Editor's note: During interviews, the Daily Nebraskan found that although more than 100 Nisei attended NU between 1942 and 1945, each student had a very different experience. Here is one of those stories. Another one - about Tom Shiokari - can be found online in the section entitled "EXTRA: Nisei Project."
LOS ANGELES

- The girl in the black-and-white photograph poses in her graduation robe - smiling into the camera, standing by herself.

"This is me on my graduation day," said the gray-haired woman, a tiny, cheerful grandmother.

"It was the loneliest day of my life."

When Executive Order 9066 came through, Nora Maehara - now Mitsumori - was at college in Stockton, Calif.

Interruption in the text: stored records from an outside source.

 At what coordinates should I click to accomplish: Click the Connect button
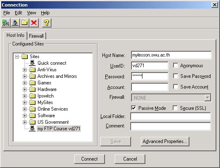pos(89,159)

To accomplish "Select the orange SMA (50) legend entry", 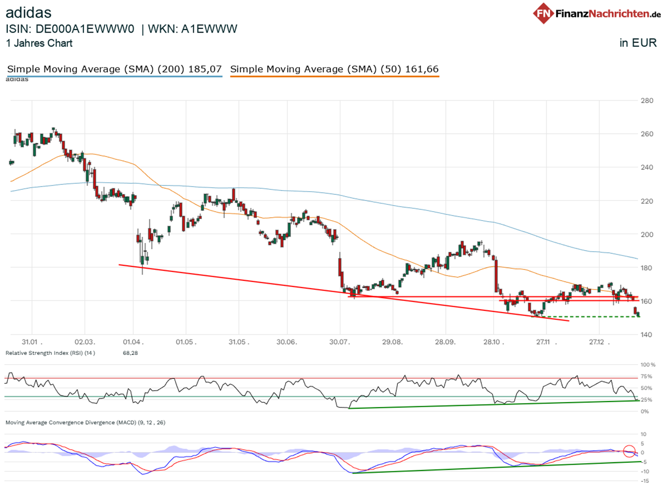I will [335, 69].
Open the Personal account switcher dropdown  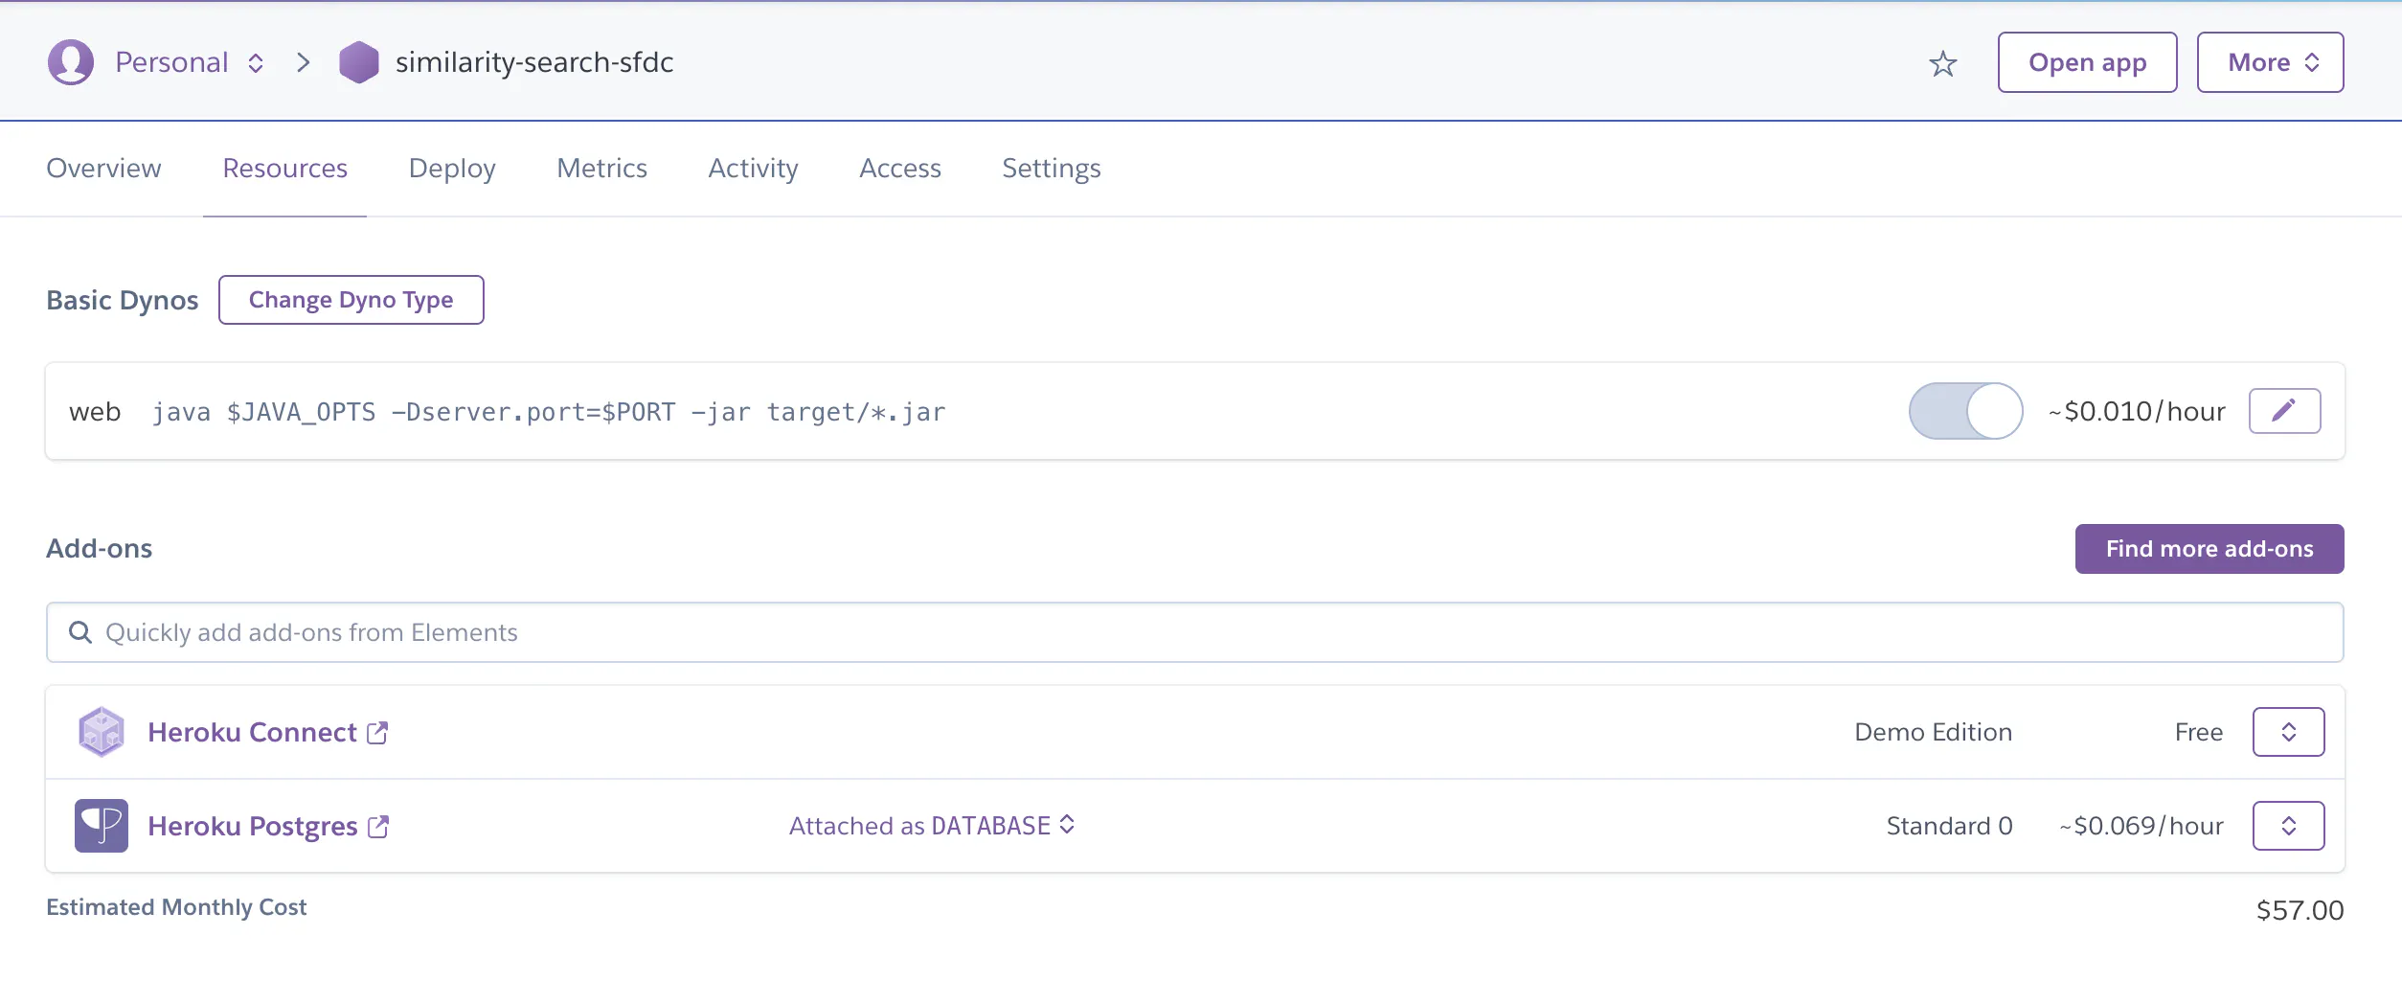[190, 62]
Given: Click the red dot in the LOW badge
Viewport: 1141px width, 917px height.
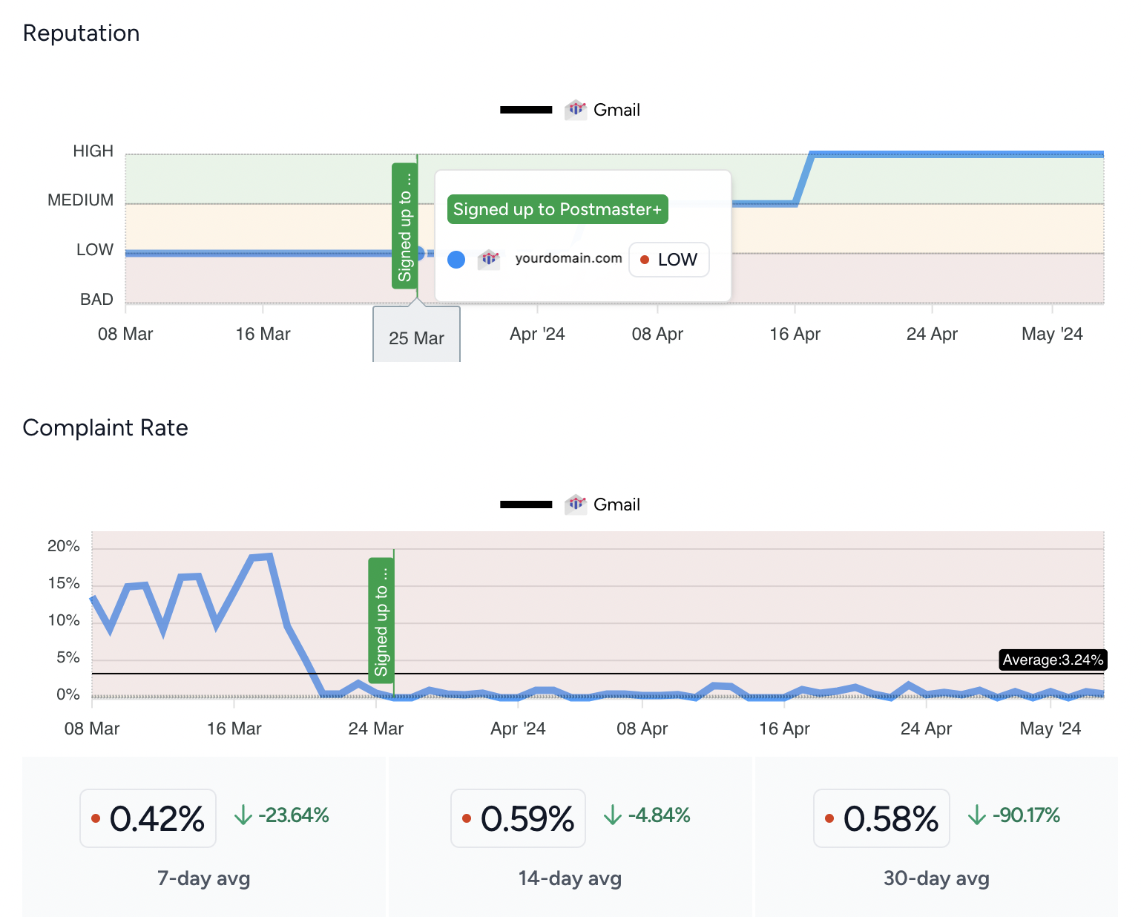Looking at the screenshot, I should tap(645, 260).

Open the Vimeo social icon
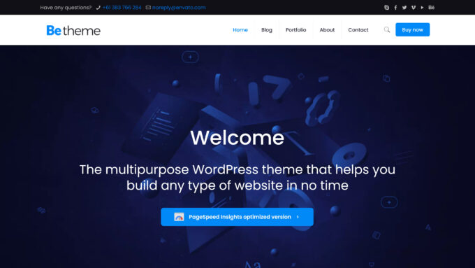[x=414, y=8]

Her family was in Hawaii.

Separated from her family by law, she was not allowed to return home. In the fall of 1942, with few other options, an unprepared Mitsumori set out to try her luck at Midwestern universities.

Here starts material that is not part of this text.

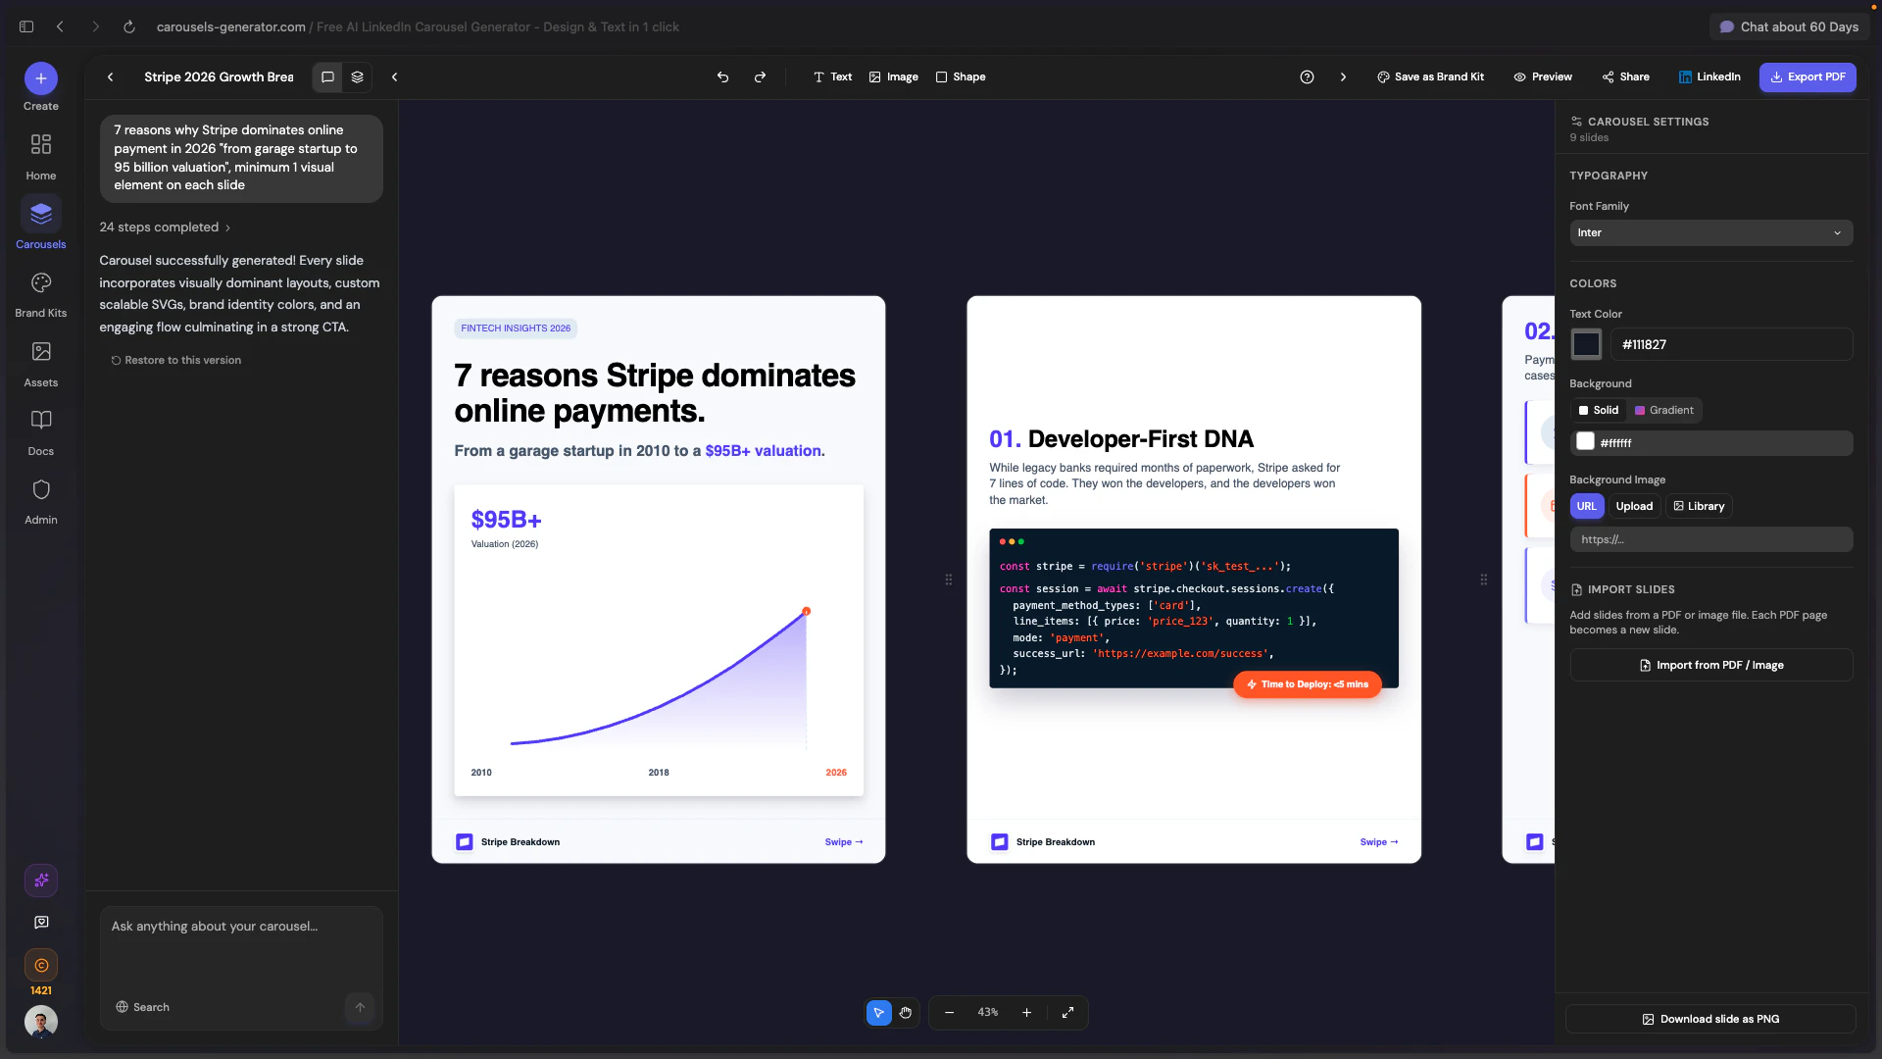1882x1059 pixels.
Task: Select the Hand pan tool
Action: (905, 1012)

"I think I went to (the University of) Minnesota with only a sweater," she said.

But when she arrived there, Mitsumori said she was told by admissions that the school was not accepting Japanese American students.

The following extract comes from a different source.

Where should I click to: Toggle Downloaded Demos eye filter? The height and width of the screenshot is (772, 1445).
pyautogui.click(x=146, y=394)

She preferred to talk about her acceptance here at NU.

"I was elated," she said, relief still coursing through her voice. "God, I was so happy."

Mitsumori described college life as simple and solitary. She had two Japanese American friends from Hawaii, but their positions as relocated Nisei prevented them from being outgoing.

NU officials were anxious not to incite the same suspicion and fear in Lincoln that was rampant on the West Coast, so they told Mitsumori and her friends to "be inconspicuous."

Later Nisei at UNL weren't given the same advice - the administration had relaxed somewhat by then - but Mitsumori and her friends faithfully kept to themselves.

While other Nisei now reminisce about picnics and socials, dances and dates, Mitsumori, a talkative woman, is suddenly quiet.

"We didn't even know there was a student union," she shrugged when the others spoke of their part-time jobs there.

Mitsumori doesn't express regret over her experience at UNL - only gratitude to community members and university faculty and administration who reached out to her and her friends.

Mitsumori graduated in 1944 and went on to marry her high school sweetheart, James. They adopted two half-Japanese children, Jan and Ann. Mitsumori taught school for a few years, then turned to charity work.

While her husband was busy practicing law, she spent years organizing political help for elderly women with no income.

Her husband said Mitsumori always insisted on the goodness of people, using UNL as an example.

Last month, the Los Angeles County Commission for Women honored Mitsumori for her long list of volunteer activities and political activism on behalf of women's health care.

James said Mitsumori did the work partly because of the kindness she received at UNL. She had wanted to return the favor.

"She always appreciated what Nebraska did," he said.